The matter chunks are embedded utilizing nan all-MiniLM-L6-v2 exemplary from sentence-transformers, moving connected CPU to alteration semantic search. These embeddings are past stored successful a persistent ChromaDB vector store, allowing businesslike similarity-based retrieval crossed sessions.

llm = OllamaLLM(model="deepseek-r1:1.5b") retriever = vectorstore.as_retriever( search_type="similarity", search_kwargs={"k": 3} ) qa_chain = RetrievalQA.from_chain_type( llm=llm, chain_type="stuff", retriever=retriever, return_source_documents=True ) print("RAG pipeline created successfully!")

The RAG pipeline is finalized by connecting nan section DeepSeek-R1 exemplary (via OllamaLLM) pinch nan Chroma-based retriever. Using LangChain’s RetrievalQA concatenation pinch a “stuff” strategy, nan exemplary retrieves nan apical 3 astir applicable chunks to a query and generates context-aware answers, completing nan section RAG setup.

def query_rag(question): consequence = qa_chain({"query": question}) print("nQuestion:", question) print("nAnswer:", result["result"]) print("nSources:") for i, doc successful enumerate(result["source_documents"]): print(f"Source {i+1}:n{doc.page_content[:200]}...n") return result question = "What is nan main taxable of this document?" result = query_rag(question)

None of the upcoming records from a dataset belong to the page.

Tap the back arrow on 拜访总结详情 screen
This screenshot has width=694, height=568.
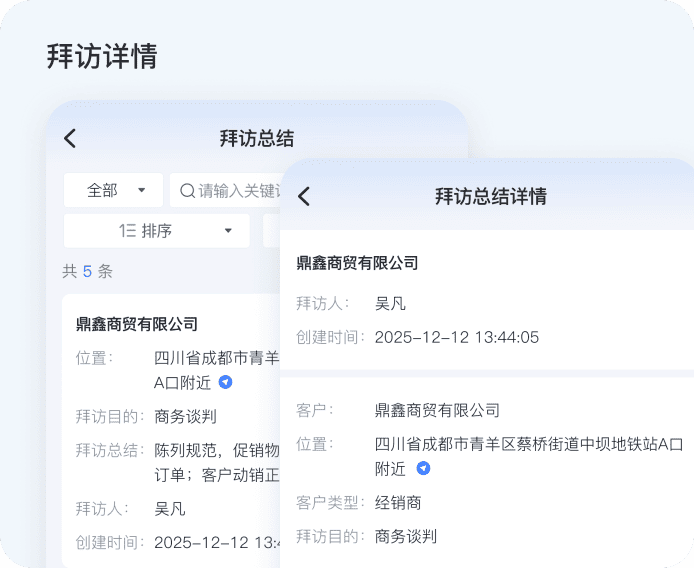click(304, 196)
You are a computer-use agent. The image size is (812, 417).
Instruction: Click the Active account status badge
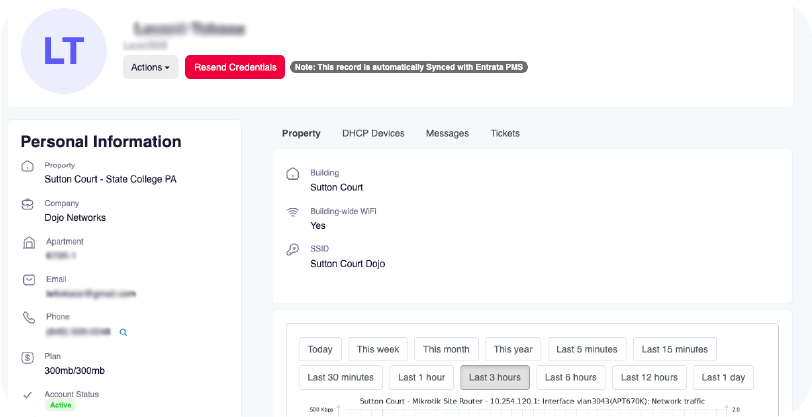[x=60, y=405]
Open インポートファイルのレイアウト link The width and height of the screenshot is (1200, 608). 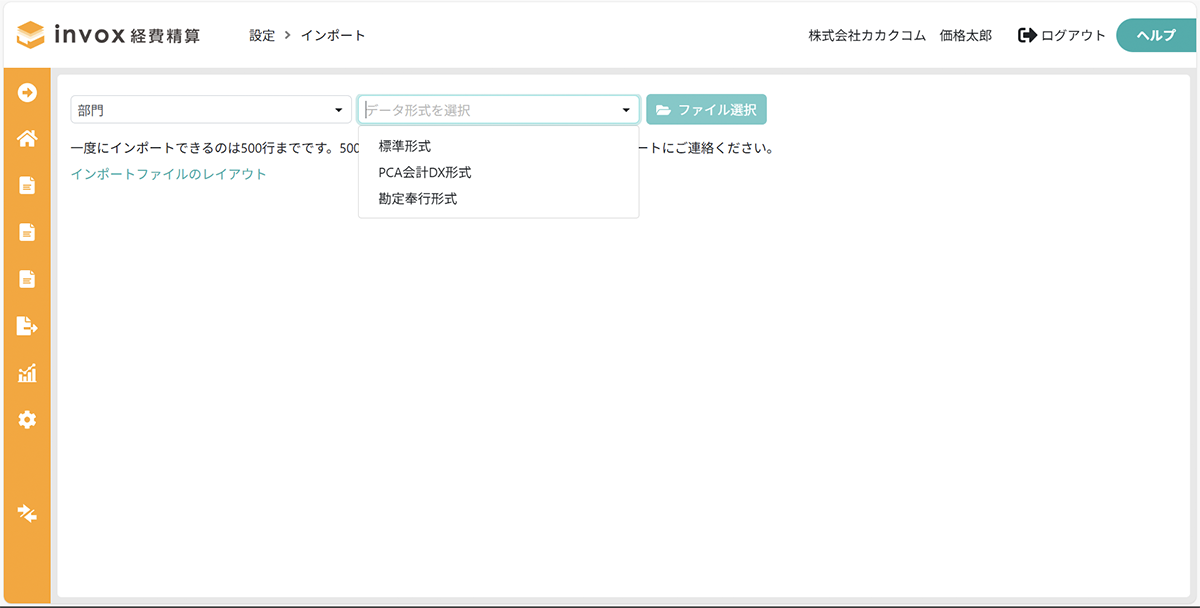click(168, 174)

To trial nan RAG pipeline, a query_rag usability takes a personification question, retrieves applicable discourse utilizing nan retriever, and generates an reply utilizing nan LLM. It besides displays nan apical root documents, providing transparency and traceability for nan model’s response.

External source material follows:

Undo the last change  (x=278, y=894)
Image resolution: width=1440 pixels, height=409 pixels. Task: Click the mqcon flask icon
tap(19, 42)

In conclusion, this tutorial combines ollama, nan retrieval powerfulness of ChromaDB, nan orchestration capabilities of LangChain, and nan reasoning abilities of DeepSeek-R1 via Ollama. It showcased building a lightweight yet powerful RAG strategy that runs efficiently connected Google Colab’s free tier. The solution enables users to inquire questions grounded successful up-to-date contented from uploaded documents, pinch answers generated done a section LLM. This architecture provides a instauration for building scalable, customizable, and privacy-friendly AI assistants without incurring unreality costs aliases compromising performance.

Here is nan Colab Notebook. Also, don’t hide to travel america on Twitter and subordinate our Telegram Channel and LinkedIn Group. Don’t Forget to subordinate our 85k+ ML SubReddit.

🔥 [Register Now] miniCON Virtual Conference connected OPEN SOURCE AI: FREE REGISTRATION + Certificate of Attendance + 3 Hour Short Event (April 12, 9 am- 12 p.m. PST) + Hands connected Workshop [Sponsored]

Asif Razzaq is nan CEO of Marktechpost Media Inc.. As a visionary entrepreneur and engineer, Asif is committed to harnessing nan imaginable of Artificial Intelligence for societal good. His astir caller endeavor is nan motorboat of an Artificial Intelligence Media Platform, Marktechpost, which stands retired for its in-depth sum of instrumentality learning and heavy learning news that is some technically sound and easy understandable by a wide audience. The level boasts of complete 2 cardinal monthly views, illustrating its fame among audiences.